Needless to say, he brings a unique perspective to the job.
“Noel manages with grace,” Whalen said. “And I think that until you have been in the shoes of somebody who’s been incarcerated, you may not have the same level of grace that Noel has. That’s not to say that he doesn’t run a tight ship and hold people accountable, but he understands people are human and trying to do a good job, and that the nature of humanity is that sometimes we don’t measure up.”
Townsend knows about not measuring up.
A South Bend native, he was working as a quality control manager for a local RV company in 2010 when he was convicted of a felony drug offense and sentenced to 26 years in prison. It was his first offense, but because he was dealing and because the amount was more than 10 grams, the judge came down hard.
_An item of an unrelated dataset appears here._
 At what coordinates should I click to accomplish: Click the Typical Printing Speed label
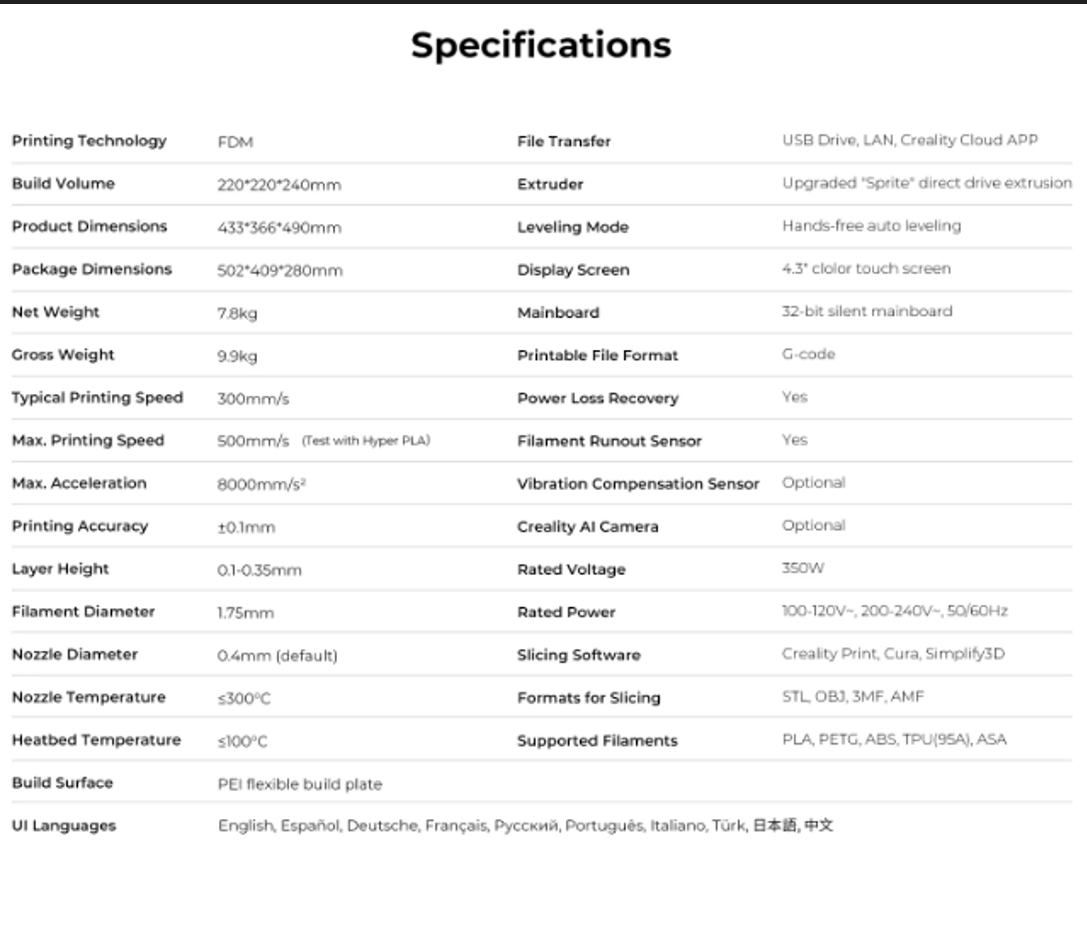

“I attribute it to just greed, maybe stupidity, immaturity,” Townsend said. “Just making bad decisions.”
With time off for good behavior, he spent nine years behind bars. Along the way, he enrolled in MCI and earned an associate degree to go with his two existing degrees: a bachelor’s in engineering from Purdue University and a master’s in business administration from Indiana University South Bend. Regan was one of his teachers.
A free man, he spent the next two years as a quality control engineer and then production manager for a local manufacturer — until Regan and Whalen lured him away to Crossroads.
That was in 2021.
“Career-wise, it’s been great,” Townsend said of the move.
He said he was attracted to the job by Regan and Whalen, of course, but also by the opportunity to improve the lives of formerly incarcerated men and women like himself.
“What I experienced at the MCI program, and in prison in general through other programs, was that it’s bigger than me,” he said. “There are men and women out there that are coming home and struggling. It’s hard to find a job. The average non-felon has to knock on 10 doors before they get a job. A felon has to knock on 100 doors before we get a job that’s of the same level. So it’s challenging, and Crossroads helps fill the gap.”
Ultimately, he said, it’s about second chances.
“We’re human beings. We have paid our debts to society; the judicial system has agreed that we have paid our debt to society and released us. Not that you shouldn’t look at people’s past, but you also just have to give people a chance.”